Aggressive, Intraday Trading Plans:

For today, our aggressive intraday models indicate going long on a break above 5031, 5062, 5081, 5095, or 5108 with a 7-point trailing stop, and going short on a break below 5025, 5050, 5078, 5092, or 5104 with a 9-point trailing stop.

Models indicate explicit long exits on a break below 5058 and short exits on a break above 5054. Models also indicate instituting a break-even stop (which would trigger on a break above/below the entry level) once a position reached a 3-point profit level. Models indicate taking these signals from 10:31am EST.

By definition the intraday models do not hold any positions overnight – the models exit any open position at the close of the last bar (3:59pm bar or 4:00pm bar, depending on your platform’s bar timing convention).

To avoid getting whipsawed, use at least a 5-minute closing or a higher time frame (a 1-minute if you know what you are doing) – depending on your risk tolerance and trading style – to determine the signals.

(WHAT IS THE CREDIBILITY and the PERFORMANCE OF OUR MODEL TRADING PLANS over the LAST WEEK, LAST MONTH, LAST YEAR? Please click here to see for yourself how our pre-published model trades have performed so far! Seeing is believing!) 

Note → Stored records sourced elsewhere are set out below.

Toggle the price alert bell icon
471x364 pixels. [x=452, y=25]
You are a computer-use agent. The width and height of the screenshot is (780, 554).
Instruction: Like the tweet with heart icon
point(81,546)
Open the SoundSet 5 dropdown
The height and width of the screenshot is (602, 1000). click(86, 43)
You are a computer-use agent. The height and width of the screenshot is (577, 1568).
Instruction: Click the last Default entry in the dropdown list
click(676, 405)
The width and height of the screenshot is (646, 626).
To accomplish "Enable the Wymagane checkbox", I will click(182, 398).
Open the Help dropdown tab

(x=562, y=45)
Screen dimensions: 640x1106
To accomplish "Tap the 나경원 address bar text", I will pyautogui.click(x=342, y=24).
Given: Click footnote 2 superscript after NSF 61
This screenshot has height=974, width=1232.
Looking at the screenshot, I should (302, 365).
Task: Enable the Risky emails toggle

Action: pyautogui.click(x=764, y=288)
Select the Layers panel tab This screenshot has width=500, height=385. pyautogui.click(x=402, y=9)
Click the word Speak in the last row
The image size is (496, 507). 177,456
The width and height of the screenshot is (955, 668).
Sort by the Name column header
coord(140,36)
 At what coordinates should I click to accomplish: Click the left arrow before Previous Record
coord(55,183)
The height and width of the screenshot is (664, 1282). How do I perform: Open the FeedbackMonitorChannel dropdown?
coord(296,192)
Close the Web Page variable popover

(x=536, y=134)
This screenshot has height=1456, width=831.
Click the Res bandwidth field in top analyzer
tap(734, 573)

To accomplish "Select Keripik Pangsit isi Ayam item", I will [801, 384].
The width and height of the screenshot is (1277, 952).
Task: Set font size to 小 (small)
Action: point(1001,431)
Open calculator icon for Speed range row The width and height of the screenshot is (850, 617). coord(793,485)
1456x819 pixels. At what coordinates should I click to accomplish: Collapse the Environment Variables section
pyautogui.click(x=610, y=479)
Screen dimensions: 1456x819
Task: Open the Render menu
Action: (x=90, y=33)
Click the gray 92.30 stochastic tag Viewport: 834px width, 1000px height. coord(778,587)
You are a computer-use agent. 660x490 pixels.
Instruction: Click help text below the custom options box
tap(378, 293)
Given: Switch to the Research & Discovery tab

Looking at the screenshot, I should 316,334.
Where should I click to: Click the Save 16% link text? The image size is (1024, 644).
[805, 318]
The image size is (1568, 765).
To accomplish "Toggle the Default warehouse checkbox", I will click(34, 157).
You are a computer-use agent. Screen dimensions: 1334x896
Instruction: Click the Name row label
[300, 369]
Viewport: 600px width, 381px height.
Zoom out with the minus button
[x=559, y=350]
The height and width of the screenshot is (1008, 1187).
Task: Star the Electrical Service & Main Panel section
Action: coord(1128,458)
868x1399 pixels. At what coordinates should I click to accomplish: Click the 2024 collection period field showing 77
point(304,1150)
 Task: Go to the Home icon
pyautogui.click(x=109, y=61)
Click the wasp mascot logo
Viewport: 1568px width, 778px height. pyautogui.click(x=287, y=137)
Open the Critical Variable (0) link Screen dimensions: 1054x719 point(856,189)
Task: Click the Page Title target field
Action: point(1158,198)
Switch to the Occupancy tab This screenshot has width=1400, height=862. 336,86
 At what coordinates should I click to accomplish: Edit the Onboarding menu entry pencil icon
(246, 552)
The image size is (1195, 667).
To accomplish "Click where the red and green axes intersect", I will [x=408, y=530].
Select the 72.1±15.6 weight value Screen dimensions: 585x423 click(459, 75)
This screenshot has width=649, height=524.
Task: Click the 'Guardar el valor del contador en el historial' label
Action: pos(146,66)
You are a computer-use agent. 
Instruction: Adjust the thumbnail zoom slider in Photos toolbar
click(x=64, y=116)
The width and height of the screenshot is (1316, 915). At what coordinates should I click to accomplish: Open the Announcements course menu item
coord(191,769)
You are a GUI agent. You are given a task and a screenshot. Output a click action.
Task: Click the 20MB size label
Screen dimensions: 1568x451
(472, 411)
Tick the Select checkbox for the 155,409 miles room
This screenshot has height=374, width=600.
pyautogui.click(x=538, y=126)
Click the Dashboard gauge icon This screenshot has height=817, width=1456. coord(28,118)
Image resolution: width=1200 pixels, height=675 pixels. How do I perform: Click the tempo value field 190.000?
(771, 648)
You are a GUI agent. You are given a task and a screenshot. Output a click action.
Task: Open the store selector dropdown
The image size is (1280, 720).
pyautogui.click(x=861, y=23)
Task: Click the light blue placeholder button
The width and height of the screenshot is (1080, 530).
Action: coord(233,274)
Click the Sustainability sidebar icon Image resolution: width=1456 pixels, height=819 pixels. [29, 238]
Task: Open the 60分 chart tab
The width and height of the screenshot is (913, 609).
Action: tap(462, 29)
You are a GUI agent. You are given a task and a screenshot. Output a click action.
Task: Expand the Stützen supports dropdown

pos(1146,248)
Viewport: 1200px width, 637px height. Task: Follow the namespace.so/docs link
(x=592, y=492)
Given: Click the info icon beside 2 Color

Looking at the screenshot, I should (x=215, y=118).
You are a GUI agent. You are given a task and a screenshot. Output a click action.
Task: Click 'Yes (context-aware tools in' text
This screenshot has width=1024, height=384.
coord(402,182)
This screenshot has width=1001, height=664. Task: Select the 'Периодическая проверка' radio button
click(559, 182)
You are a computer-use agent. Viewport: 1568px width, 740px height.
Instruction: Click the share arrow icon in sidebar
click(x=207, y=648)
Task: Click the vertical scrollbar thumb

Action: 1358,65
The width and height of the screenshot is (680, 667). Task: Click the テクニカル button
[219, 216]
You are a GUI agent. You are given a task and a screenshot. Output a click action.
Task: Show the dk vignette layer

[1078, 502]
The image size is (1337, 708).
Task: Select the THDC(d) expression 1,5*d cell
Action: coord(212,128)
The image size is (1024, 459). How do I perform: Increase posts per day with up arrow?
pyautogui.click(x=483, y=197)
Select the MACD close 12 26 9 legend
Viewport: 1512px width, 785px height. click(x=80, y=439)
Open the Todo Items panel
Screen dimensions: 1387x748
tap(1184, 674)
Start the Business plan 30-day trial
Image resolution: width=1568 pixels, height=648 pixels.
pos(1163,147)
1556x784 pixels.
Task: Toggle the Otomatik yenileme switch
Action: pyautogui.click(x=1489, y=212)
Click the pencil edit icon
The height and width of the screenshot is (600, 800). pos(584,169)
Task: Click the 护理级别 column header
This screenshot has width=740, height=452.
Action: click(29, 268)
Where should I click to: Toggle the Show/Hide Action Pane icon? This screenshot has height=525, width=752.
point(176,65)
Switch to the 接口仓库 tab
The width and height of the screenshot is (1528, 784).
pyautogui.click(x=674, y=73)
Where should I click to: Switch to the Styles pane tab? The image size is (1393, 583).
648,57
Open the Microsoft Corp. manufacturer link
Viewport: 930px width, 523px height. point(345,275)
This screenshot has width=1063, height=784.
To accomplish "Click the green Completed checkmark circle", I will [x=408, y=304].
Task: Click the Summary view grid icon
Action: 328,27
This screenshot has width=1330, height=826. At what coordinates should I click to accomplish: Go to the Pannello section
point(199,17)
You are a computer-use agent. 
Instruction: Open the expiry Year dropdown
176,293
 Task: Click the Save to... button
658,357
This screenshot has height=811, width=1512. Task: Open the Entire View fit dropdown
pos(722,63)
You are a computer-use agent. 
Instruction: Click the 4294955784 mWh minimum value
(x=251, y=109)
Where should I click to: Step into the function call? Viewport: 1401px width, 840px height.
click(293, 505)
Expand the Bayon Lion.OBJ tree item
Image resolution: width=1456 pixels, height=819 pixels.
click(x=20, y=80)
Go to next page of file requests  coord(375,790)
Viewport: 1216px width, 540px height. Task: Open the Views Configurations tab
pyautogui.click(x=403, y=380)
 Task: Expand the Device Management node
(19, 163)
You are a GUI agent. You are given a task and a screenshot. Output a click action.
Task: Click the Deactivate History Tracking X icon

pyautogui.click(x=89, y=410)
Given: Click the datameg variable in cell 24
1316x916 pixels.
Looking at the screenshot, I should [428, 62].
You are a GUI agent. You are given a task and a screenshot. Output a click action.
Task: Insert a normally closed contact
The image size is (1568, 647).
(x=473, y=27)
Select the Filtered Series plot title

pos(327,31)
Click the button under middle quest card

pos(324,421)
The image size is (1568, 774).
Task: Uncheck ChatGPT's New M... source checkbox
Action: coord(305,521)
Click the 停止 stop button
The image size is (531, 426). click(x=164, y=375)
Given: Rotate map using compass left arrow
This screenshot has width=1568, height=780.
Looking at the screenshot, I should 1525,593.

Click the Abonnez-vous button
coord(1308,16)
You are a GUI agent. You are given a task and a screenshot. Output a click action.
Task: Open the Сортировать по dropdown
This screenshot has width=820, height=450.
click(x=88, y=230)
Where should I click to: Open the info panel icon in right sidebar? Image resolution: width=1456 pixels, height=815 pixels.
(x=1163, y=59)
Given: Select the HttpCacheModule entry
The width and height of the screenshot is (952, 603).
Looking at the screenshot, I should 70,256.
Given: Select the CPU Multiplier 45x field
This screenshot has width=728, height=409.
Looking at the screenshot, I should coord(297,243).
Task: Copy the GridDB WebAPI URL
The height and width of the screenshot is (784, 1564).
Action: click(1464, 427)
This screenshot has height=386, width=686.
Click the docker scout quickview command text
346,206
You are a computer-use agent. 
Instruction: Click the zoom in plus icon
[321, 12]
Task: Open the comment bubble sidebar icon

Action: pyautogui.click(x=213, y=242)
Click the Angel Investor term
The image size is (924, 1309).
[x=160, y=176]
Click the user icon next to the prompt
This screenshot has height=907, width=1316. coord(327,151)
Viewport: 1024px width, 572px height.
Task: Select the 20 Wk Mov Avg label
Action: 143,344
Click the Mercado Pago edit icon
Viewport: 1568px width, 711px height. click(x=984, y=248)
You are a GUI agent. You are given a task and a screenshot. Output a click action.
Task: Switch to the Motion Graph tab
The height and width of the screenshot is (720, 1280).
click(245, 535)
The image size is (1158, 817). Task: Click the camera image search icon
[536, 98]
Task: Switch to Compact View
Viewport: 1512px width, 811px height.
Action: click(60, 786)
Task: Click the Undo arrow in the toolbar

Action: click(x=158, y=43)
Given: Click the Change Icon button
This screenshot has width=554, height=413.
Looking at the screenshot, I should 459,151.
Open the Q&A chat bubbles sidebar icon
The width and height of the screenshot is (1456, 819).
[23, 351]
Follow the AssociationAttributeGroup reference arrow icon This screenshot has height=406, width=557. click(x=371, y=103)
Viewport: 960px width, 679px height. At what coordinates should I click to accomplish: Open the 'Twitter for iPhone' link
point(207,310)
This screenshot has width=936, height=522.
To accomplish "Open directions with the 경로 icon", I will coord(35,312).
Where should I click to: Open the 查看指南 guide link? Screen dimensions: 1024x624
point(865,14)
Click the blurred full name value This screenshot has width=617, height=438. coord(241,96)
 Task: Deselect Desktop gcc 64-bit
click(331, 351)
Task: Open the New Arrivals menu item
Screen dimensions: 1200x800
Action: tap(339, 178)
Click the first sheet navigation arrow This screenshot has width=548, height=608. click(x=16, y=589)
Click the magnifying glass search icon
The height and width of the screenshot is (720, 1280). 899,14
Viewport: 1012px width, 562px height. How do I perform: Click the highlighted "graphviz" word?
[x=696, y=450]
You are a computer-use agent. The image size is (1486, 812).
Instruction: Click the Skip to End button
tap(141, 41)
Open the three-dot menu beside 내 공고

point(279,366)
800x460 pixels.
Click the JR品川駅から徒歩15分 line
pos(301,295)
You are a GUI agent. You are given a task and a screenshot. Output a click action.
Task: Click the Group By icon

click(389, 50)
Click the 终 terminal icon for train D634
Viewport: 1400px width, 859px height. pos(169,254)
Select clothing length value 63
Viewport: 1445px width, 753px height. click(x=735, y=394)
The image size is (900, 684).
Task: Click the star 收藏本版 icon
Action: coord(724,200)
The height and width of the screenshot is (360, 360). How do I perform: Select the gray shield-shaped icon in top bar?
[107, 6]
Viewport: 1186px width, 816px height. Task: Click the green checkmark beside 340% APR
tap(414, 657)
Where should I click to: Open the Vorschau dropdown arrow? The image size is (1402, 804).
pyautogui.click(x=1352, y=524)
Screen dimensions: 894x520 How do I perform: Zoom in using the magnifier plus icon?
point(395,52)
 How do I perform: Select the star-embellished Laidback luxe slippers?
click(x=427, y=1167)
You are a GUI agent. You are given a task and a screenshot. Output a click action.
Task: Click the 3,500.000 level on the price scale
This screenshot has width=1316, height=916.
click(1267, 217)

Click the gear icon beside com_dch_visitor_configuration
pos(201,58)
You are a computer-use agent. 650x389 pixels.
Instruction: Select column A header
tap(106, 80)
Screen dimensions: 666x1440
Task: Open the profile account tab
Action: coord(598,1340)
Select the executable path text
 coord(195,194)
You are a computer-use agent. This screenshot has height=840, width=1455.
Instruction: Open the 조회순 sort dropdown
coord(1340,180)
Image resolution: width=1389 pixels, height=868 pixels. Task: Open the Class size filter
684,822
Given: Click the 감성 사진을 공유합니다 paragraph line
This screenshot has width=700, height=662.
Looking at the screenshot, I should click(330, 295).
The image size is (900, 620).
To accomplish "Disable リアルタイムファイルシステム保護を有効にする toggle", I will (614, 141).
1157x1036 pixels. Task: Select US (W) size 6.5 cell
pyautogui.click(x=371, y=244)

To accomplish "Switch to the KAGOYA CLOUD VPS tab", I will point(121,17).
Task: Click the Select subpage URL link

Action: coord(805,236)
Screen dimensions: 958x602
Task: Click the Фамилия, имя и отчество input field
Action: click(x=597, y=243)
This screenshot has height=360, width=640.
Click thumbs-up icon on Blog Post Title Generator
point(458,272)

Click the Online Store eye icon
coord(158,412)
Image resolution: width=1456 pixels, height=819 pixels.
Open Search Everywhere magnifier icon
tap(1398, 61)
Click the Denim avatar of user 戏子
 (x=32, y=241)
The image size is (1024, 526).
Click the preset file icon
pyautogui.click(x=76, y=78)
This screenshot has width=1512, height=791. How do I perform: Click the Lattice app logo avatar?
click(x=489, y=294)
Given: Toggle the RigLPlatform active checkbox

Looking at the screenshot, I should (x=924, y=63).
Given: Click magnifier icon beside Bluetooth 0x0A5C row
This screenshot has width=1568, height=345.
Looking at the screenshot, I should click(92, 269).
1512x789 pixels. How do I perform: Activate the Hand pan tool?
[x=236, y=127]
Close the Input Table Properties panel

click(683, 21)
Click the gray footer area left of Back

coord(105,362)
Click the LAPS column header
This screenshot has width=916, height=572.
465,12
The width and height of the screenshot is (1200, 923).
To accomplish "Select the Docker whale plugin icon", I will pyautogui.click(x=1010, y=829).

NOTES – HOW TO INTERPRET/USE THESE TRADING PLANS:
(i) The trading levels identified are derived from our A.I. Powered Quant Models. Depending on the market conditions, these may or may not correspond to any specific indicator(s).
(ii) These trading plans may be used to trade in any instrument that tracks the S&P 500 Index (e.g., ETFs such as SPY, derivatives such as futures and options on futures, and SPX options), triggered by the price levels in the Index. The results of these indicated trades would vary widely depending on the timeframe you use (tick chart, 1 minute, or 5 minute, or 15 minute or 60 minute etc.), the quality of your broker’s execution, any slippages, your trading commissions and many other factors.
(iii) For the execution of our models trading plans, a “break above/below” is deemed to have occurred when the index closes above/below (if you are trading by bar close) a specified trading level.
(iv) For the trades to trigger, the breaks should occur during the regular session hours starting at 9:30am ET. By design, they carry only one open position at any given time.
(v) These are NOT trading recommendations for any individual(s) and may or may not be suitable to your own financial objectives and risk tolerance – USE these ONLY as educational tools to inform and educate your own trading decisions, at your own risk.